It’s been a while since I last dreamed of my father. There are days when I still can’t believe he is gone. I miss him in so many ways. I try my best not to have my thoughts dwell on him. I even try to avoid looking at his photos. It just makes me cry inside and out.
Few nights ago, I finally had a dream of him. I saw him wearing a royal blue colored garment. He was driving, and I was at the back seat. We had a conversation about how my 2 year old niece got a visa and would be visiting me soon. We were on our way to the church. We parked and I stayed outside talking to some members of the choir while he went ahead inside. Then I saw him sitting and looking out as if signaling me to come in. Then it was blank.
I told my sister that I dreamed of our Tatay (Father). She was amazed because some few days before, she visited his grave. She was telling her baby girl to tell Tatay that she got a visa and would be visiting me soon! What a coincidence we thought!
Another thing. I did not tell my sister the details of my dream but the next day she dreamed of Tatay twice. The second dream’s scene was at the church too. Tatay was wearing something blue just like in my dream. My sister was with some choir members because they were preparing for a song presentation, a tribute to the families. She was crying because of the song, “Minsan Lang Kitang Iibigin”. Our Tatay was there, alive. I did not tell her the details of my dream. We were both surprised to see some resemblance. His blue clothes. The church scene. Choir members.
Then we thought… Father’s Day is coming up soon. I told my 7 year old son about our dreams and he said, “Tatay just wants to be with you because it’s almost Father’s Day. He can’t anymore so he just visits you in your dreams.”
Now my heart feels so gloomy like the weather outside. I recall last year’s Father’s Day (June 2015). I do not remember what we talked about on the phone but I remember feeling very happy. We talked longer than usual about just anything. And I know I was able to express to him how much I love him. And I never imagined that it would be his last Father’s Day on Earth.

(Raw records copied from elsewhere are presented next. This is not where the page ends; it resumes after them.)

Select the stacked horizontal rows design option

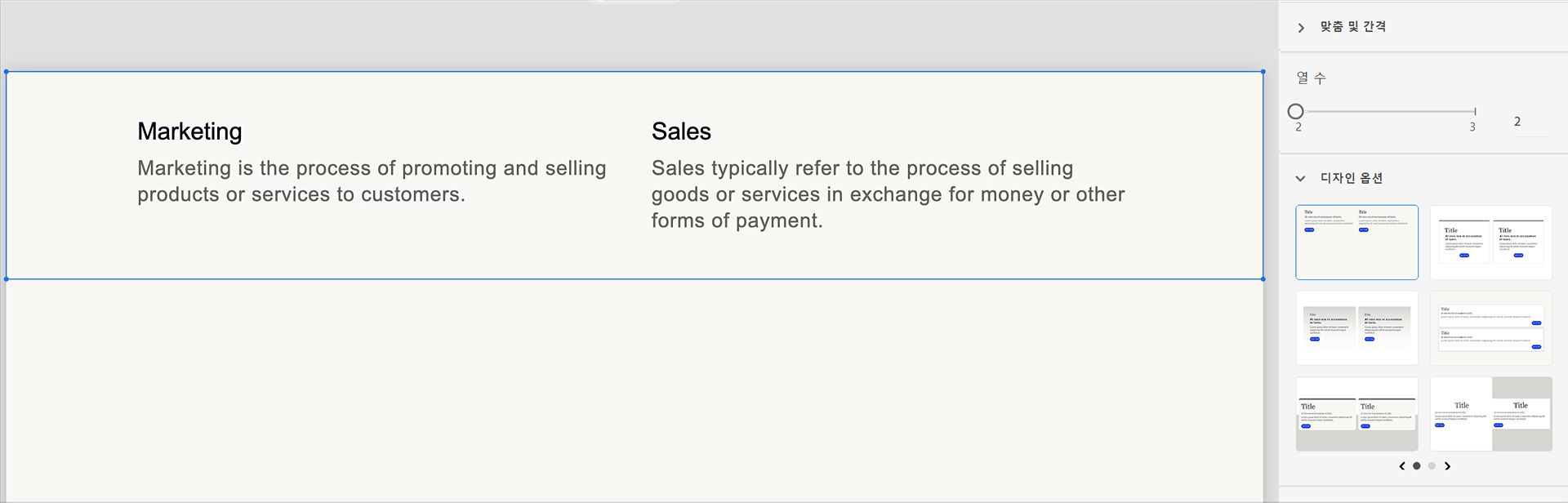1490,327
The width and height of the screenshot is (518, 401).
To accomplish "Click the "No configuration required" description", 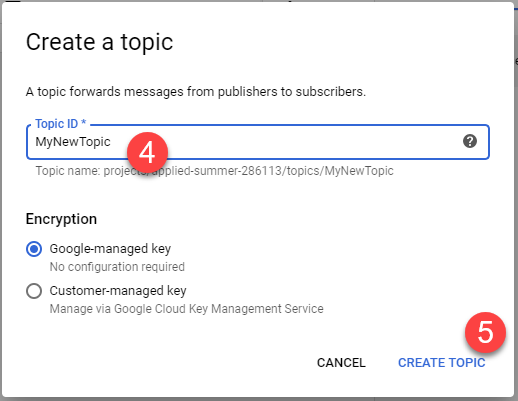I will (x=117, y=267).
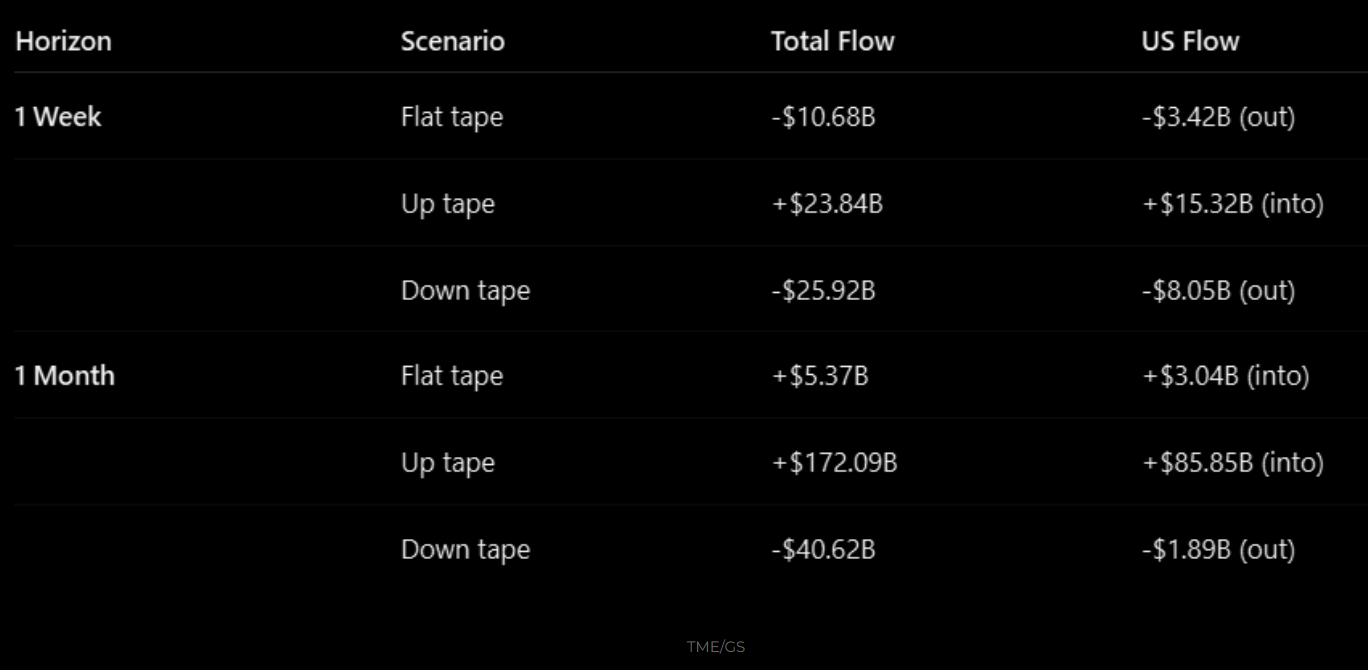Click the 1 Week Flat tape scenario
Screen dimensions: 1368x670
click(x=452, y=117)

I will forever carry and cherish him in my heart. I wish love is felt across time. I hope he will always feel our love.
Happy Father’s Day to all the Dads in the world. If you still have him, you got to let him know and feel how much he means to you…
I just saw this commercial earlier and would just want to share with you. Let us remember all the Dads in the world especially the ones who are working very hard to give their families better lives.

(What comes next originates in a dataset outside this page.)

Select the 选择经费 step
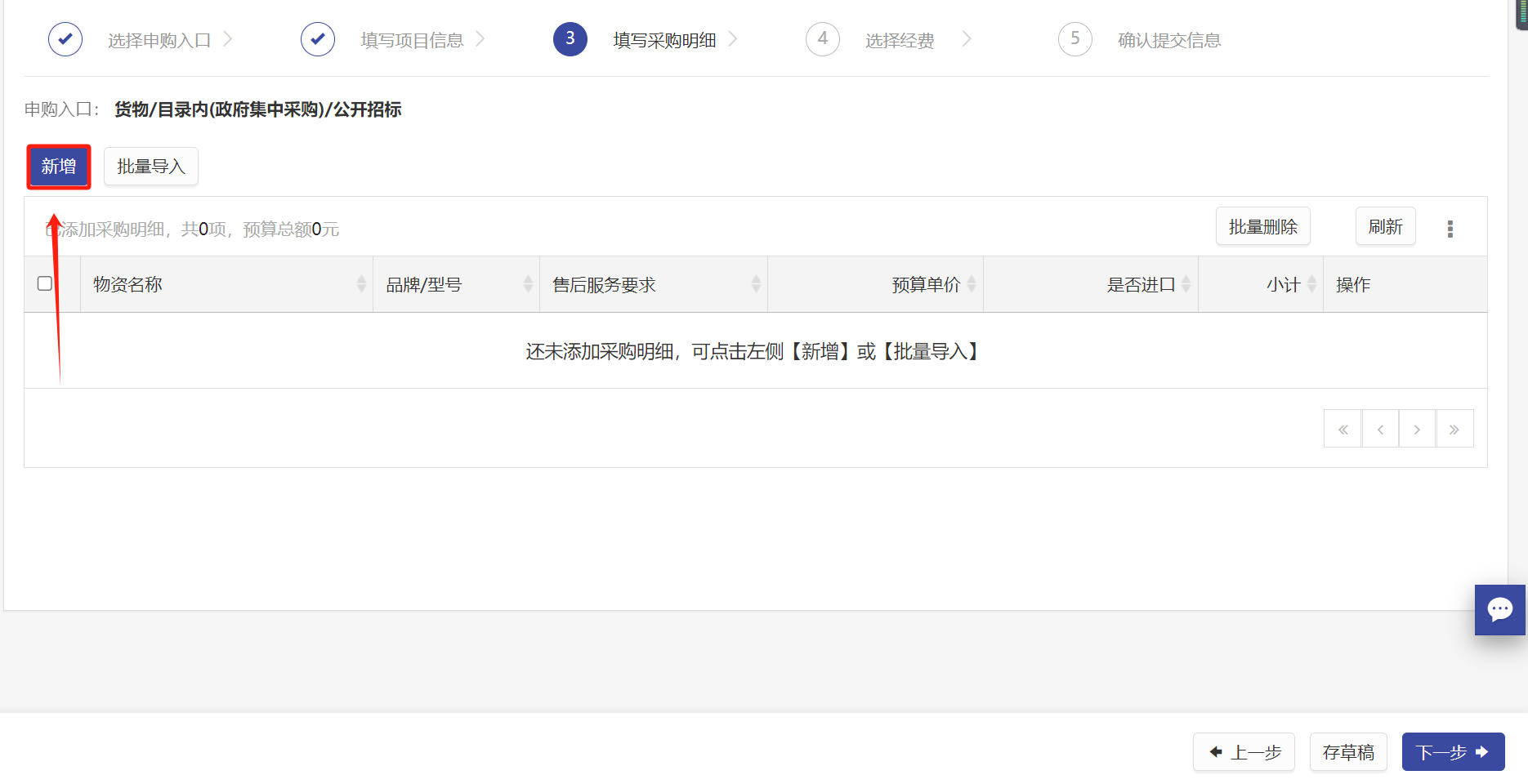coord(899,40)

Once again, I just realized something last night. After I put the kids to sleep, I sat down on the couch to have a little quiet time. My eyes gazed upon the pictures of these men from the little corner of our room.

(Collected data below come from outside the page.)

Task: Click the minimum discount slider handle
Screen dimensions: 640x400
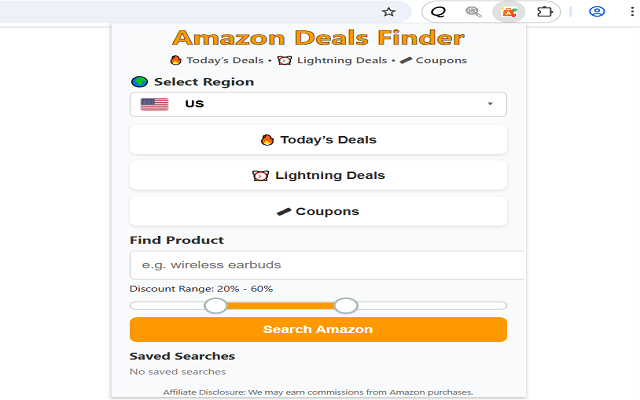Action: pos(216,305)
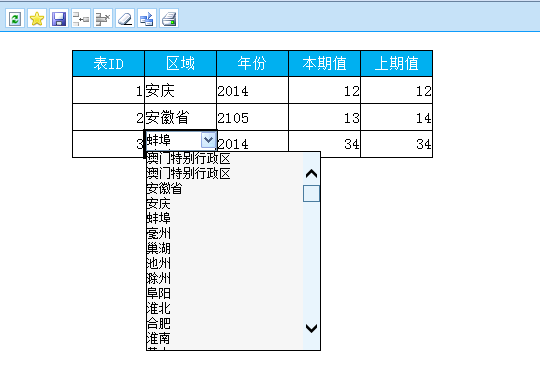Click the 2105 year cell
Image resolution: width=540 pixels, height=376 pixels.
pyautogui.click(x=252, y=117)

From the left is my father-in-law and then my dad. It was just last night that I realized that I was the last family member to see them before they both passed away. So it feels weird and more sad to know that I witnessed their last moments.
It was afternoon. I was home with my father-in-law, and my husband was still at work. I was in the living room and he told me that he was going out to get those gallons of water from a nearby store. He had a little pushing cart with him. It was passed 2pm so I told him why not wait for his son so he did not have to walk? It was April 24, 2007. He said it was fine and besides, he needed to exercise. He told me he was going to go through the back door, and then he left. And at passed 3pm, he had an accident on the road and that was his end.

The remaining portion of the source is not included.